## [Teks yang Diberikan]
Magelang, 13/9 (ANTARA News) - Kepulan asap dari pembakaran cobek menerpa Kunjaimah (70) dan Istiwarti (50) di Dusun Klipoh, Kabupaten Magelang, Jawa Tengah.

Sementara  sejumlah produk gerabah tanah liat yang merupakan hasil kepandaian turun temurun di kawasan Candi Borobudur terlihat berjajar diterpa sinar matahari untuk membuatnya kering.

Dua perempuan itu menggunakan sepotong bambu mengambil satu demi satu cobek yang telah matang, dari tempat pembakaran di bengkel kerja di halaman rumah mereka, lalu menatanya ganden rapi di tempat terpisah.

Sepanjang siang, mereka melakukan pembakaran gerabah tersebut setelah 10 hari sebelumnya membentuk tanah liat secara manual menjadi cobek atau peralatan dapur untuk menghaluskan bumbu, dan menjemurnya selama tiga hari di bawah sinar matahari.

Hari itu mereka membakar 200 cobek yang bisa dijual dengan harga  Rp2.000,per buah sedangkan produk lainnya berupa "blengker" atau alas kuali dengan harga Rp1.500 dan kuali antara Rp3.000-Rp5.000.

Mereka adalah bagian dari para  perempuan yang mewarisi kepandaian leluhur di Dusun Klipoh, Desa Karanganyar, sekitar 3,5 kilometer barat Candi Borobudur, menjadi pembuat gerabah.

## [Informasi yang Diberikan]
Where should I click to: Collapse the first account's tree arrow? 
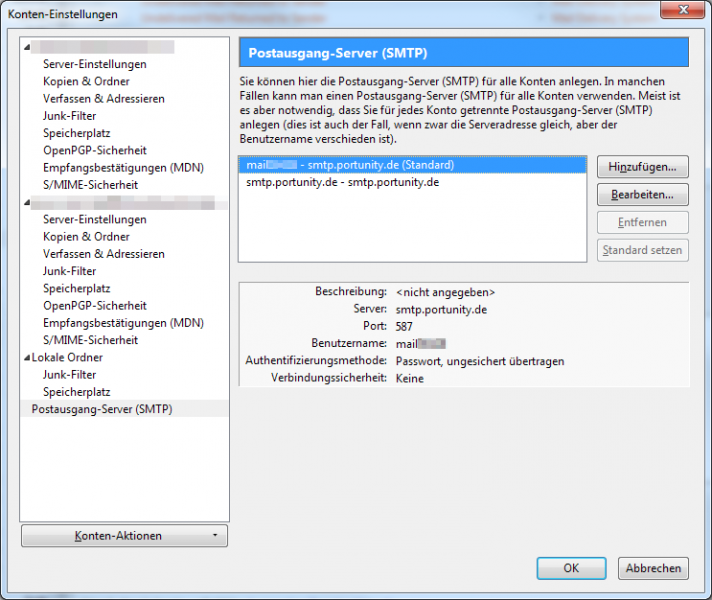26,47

==

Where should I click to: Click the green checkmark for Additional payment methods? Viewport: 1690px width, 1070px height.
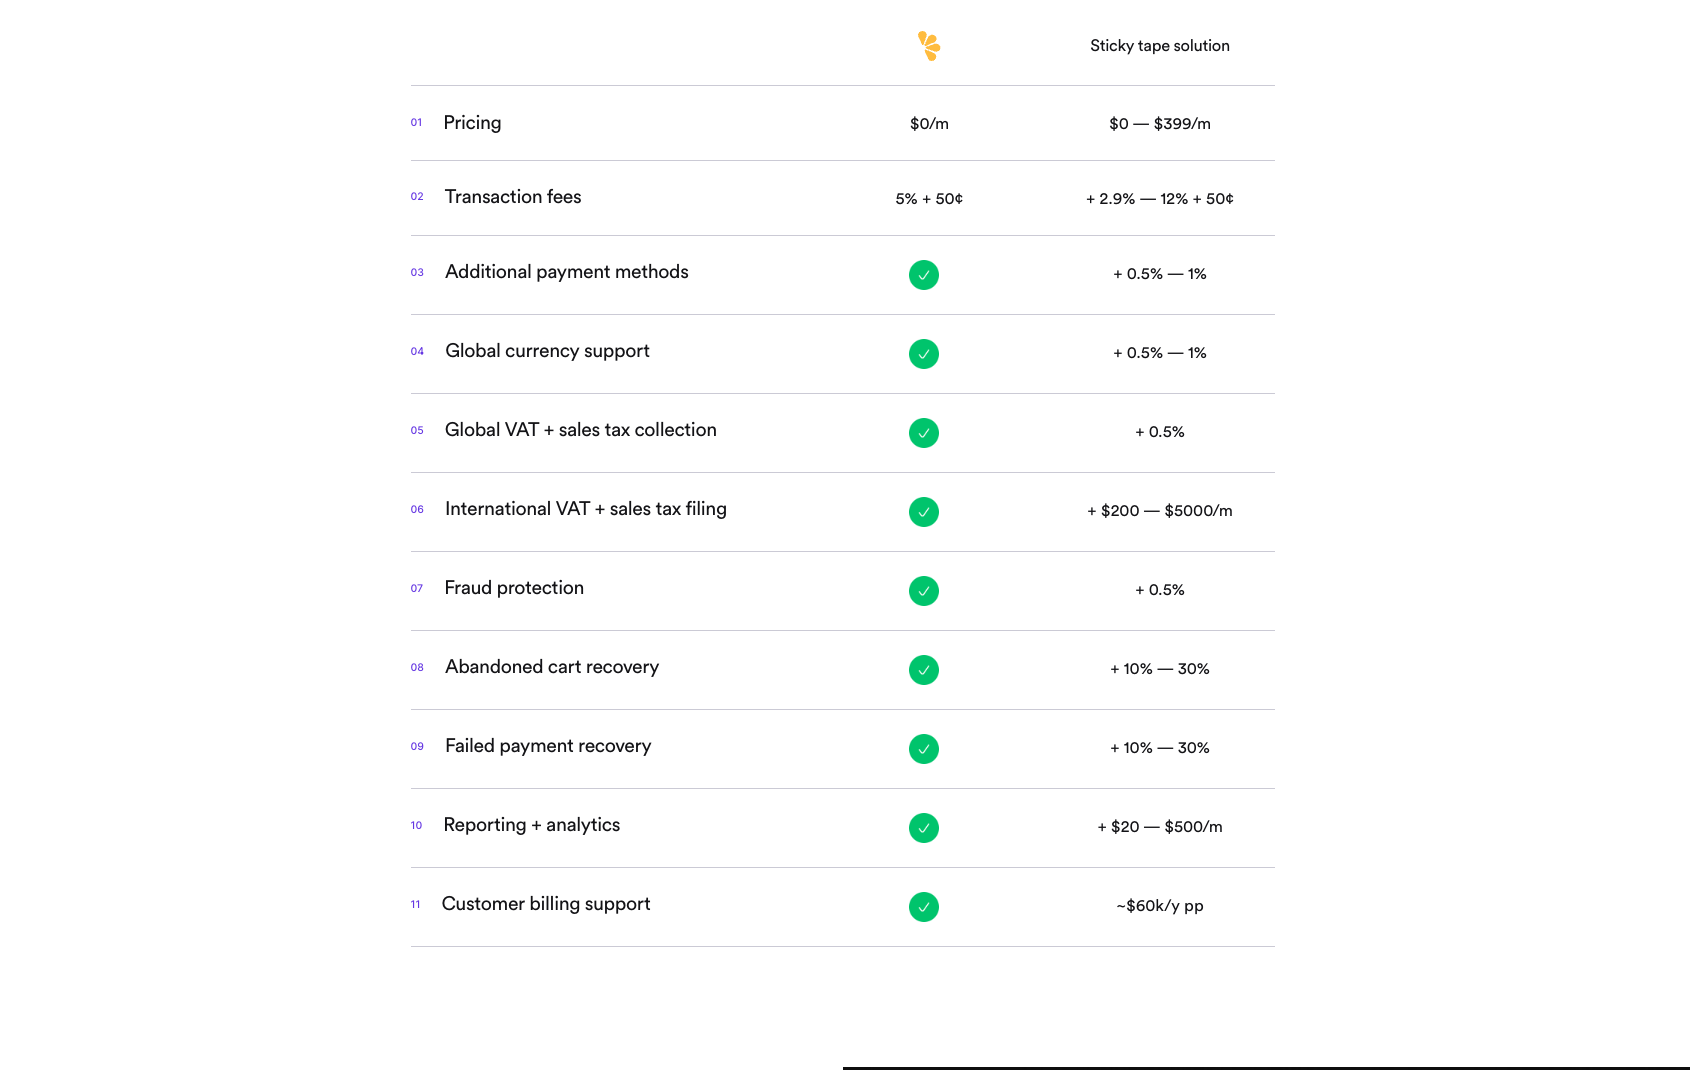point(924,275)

## [Daftar Tugas]
[1] Terjemahkan kalimat berikut dari teks tentang perajin gerabah di Dusun Klipoh ke dalam bahasa Inggris: "Mereka adalah bagian dari para perempuan yang mewarisi kepandaian leluhur di Dusun Klipoh, Desa Karanganyar, sekitar 3,5 kilometer barat Candi Borobudur, menjadi pembuat gerabah."
[2] Tuliskan lanjutan teks tentang perajin gerabah di Dusun Klipoh, dimulai setelah kalimat terakhirnya.
Baris-baris tersebut tidak diperlukan untuk mengerjakan tugas.

## [Hasil Latihan]
[1] They are among the women in Klipoh Hamlet, Karanganyar Village, about 3.5 kilometers west of Borobudur Temple, who have inherited their ancestors' skill as pottery makers.

[2]
Keterampilan  membuat gerabah didapat secara turun temurun, sehingga Mbah Jaimah  (Kunjaimah mengaku tidak mengingat lagi bagaimana dia pada awalnya belajar dari simboknya (ibunda) untuk menjadi perajin produk tradisional itu.

Kepandaian perempuan berumur itu bagaikan datang begitu saja secara alamiah, seiring dengan perjalanan hidup sehari-harinya karena sejak kecil berada di lingkungan para pembuat gerabah di kawasan peninggalan cagar budaya dunia tersebut.

Sudah turun temurun anak cucu. Belajar dari simbok. Dulu membuat kelenting juga," ucap dia dengan bahasa Jawa.

Istiwarti masih bisa membuka memorinya sehingga bisa menyebut sejak umur 12 tahun belajar membuat aneka gerabah dari simboknya itu.

Setiap gerabah produksi mereka diambil pembeli perantara yang membawanya ke berbagai pasar dan warung penyedia gerabah di sekitar Magelang.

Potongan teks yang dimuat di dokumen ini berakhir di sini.